A year ago, we were bogged down in the messy, frustrating politics of passing the bill. Now, what's at stake is crystal clear: Are we going to put health insurance companies back in the driver's seat to discriminate based on pre-existing conditions and return to the abuses and discriminatory practices of the past? Are we going to revoke access to health insurance for more than 30 million Americans? Are we going to add hundreds of billions of dollars to the deficit by wiping out the savings in the Affordable Care Act? The nonpartisan Congressional Budget Office estimates the law will reduce the deficit by $210 billion in the first decade and by more than $1 trillion in the second decade.
The law's jewel in the crown is ending denial of coverage due to pre-existing conditions. It is a sobering fact that nearly half of nonelderly Americans have some type of pre-existing condition ? like high blood pressure, arthritis or heart disease. Similarly, the law bans the outrageous practice of canceling policies when people get sick. Gone are the days when the largest health insurer in California could use technicalities to cancel the policies of women who get breast cancer.
The law also prohibits insurers from imposing lifetime limits on benefits, and it allows parents to keep their children on their policies until age 26.
Americans will not allow these hard-earned protections and benefits to be taken away.
Conservatives attack the provision of the law requiring people to purchase health insurance. They claim it is an "assault on freedom." Well, it is an assault on freedom for people to go without insurance, seek treatment in emergency rooms and stick other Americans with their health care bills. Uncompensated health care adds an estimated $1,100 a year to every family's health insurance premiums.
The individual mandate is just common sense ? that's why so many Republicans supported it in the past. Indeed, as governor of Massachusetts, Mitt Romney put an individual mandate at the center of his state's health reform law. By eliminating free riders and putting everyone in the risk pool, we keep rates down for everyone. This is the only way people with pre-existing conditions are not denied affordable coverage.

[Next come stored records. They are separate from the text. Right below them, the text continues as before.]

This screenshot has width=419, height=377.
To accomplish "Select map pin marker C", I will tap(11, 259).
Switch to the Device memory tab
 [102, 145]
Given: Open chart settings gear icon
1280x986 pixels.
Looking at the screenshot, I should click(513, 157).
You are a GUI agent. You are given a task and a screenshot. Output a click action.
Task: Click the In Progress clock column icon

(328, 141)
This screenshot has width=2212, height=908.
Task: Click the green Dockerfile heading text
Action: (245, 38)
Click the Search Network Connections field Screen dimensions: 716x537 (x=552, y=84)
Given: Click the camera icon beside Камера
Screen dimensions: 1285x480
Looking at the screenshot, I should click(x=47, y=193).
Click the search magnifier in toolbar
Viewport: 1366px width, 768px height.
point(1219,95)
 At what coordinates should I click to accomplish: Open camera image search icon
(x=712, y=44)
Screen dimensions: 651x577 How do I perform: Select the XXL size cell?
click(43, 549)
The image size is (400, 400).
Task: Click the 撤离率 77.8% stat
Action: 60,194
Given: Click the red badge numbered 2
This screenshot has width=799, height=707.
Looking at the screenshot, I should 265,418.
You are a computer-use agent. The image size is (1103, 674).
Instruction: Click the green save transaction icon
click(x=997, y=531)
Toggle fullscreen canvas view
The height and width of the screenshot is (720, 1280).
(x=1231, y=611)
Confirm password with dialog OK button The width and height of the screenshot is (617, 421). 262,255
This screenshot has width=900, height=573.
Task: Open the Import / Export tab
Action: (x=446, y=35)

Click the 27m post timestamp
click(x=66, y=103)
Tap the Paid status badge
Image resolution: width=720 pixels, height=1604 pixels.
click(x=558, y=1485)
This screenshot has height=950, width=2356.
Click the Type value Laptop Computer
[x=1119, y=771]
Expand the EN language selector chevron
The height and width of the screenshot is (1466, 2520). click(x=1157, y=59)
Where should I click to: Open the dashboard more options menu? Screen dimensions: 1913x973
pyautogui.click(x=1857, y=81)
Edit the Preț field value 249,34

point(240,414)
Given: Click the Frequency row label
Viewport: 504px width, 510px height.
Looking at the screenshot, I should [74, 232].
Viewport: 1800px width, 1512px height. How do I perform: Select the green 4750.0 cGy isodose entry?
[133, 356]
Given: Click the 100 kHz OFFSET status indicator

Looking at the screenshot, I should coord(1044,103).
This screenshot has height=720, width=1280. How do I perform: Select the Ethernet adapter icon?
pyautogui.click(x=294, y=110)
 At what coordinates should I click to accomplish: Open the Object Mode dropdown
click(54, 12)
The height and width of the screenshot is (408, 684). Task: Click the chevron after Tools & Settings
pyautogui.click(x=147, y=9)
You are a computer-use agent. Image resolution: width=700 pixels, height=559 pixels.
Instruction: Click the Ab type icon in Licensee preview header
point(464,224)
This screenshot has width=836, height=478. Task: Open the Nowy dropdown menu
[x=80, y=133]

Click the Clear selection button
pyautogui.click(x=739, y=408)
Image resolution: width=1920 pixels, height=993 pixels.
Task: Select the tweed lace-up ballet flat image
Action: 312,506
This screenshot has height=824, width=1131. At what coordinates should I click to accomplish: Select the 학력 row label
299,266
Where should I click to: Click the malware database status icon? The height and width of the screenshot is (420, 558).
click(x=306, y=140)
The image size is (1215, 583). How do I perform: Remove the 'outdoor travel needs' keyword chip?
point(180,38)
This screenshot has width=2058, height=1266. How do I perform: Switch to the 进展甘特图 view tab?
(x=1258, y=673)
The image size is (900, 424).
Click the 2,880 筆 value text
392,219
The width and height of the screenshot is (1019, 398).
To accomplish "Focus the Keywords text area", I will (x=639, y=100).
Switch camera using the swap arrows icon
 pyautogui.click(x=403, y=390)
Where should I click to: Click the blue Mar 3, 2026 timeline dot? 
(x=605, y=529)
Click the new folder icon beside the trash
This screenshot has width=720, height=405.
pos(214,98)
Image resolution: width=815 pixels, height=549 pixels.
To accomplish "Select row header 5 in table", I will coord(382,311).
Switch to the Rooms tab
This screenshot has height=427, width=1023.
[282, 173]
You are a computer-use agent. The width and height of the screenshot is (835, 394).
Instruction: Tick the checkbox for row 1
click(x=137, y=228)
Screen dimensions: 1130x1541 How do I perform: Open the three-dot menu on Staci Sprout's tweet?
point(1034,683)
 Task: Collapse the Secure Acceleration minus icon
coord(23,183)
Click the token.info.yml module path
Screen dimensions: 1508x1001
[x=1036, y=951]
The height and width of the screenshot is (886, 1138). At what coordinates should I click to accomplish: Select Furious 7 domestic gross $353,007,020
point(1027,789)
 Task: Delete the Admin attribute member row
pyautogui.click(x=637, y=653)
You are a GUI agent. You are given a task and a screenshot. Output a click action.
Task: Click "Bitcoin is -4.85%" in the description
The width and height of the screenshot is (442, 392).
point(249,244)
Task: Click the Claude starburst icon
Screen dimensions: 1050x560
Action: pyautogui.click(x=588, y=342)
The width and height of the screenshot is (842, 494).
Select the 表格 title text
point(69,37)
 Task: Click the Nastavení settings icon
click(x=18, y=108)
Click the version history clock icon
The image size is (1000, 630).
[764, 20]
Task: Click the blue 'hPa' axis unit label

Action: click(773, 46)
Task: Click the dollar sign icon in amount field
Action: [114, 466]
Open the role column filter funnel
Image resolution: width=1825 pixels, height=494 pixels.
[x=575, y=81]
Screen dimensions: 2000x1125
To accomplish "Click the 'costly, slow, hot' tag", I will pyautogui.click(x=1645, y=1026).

When we join together, we have more freedom. When everyone is covered and no one is left out, we enhance liberty. Health reform is all about freedom. Freedom from the fear that if you get sick, you won't be able to afford a doctor. Freedom from the fear that a major illness will lead to financial ruin. These are the practical freedoms that matter to Americans.
With this landmark law, we are beginning to replace the current sick care system with a genuine health care system ? focused on wellness and prevention. We are beginning to reward health care providers for the quality of care they provide, not just the quantity.
The Affordable Care Act is not perfect. It is not like the Ten Commandments, chiseled in stone. It's more like a starter home ? suitable for improvement.
I look forward to working with my colleagues to make sensible changes as we continue to implement the law. I invite them to bring their tool kits, rather than their sledgehammers, so we can work together to improve the law.
The choice is to go forward or be dragged backward. The great majority of people wants to go forward to build a reformed health care system that works not only for the healthy and wealthy ? but for all Americans.
Sen. Tom Harkin (D-Iowa) is chairman of the Senate Committee on Health, Education, Labor and Pensions.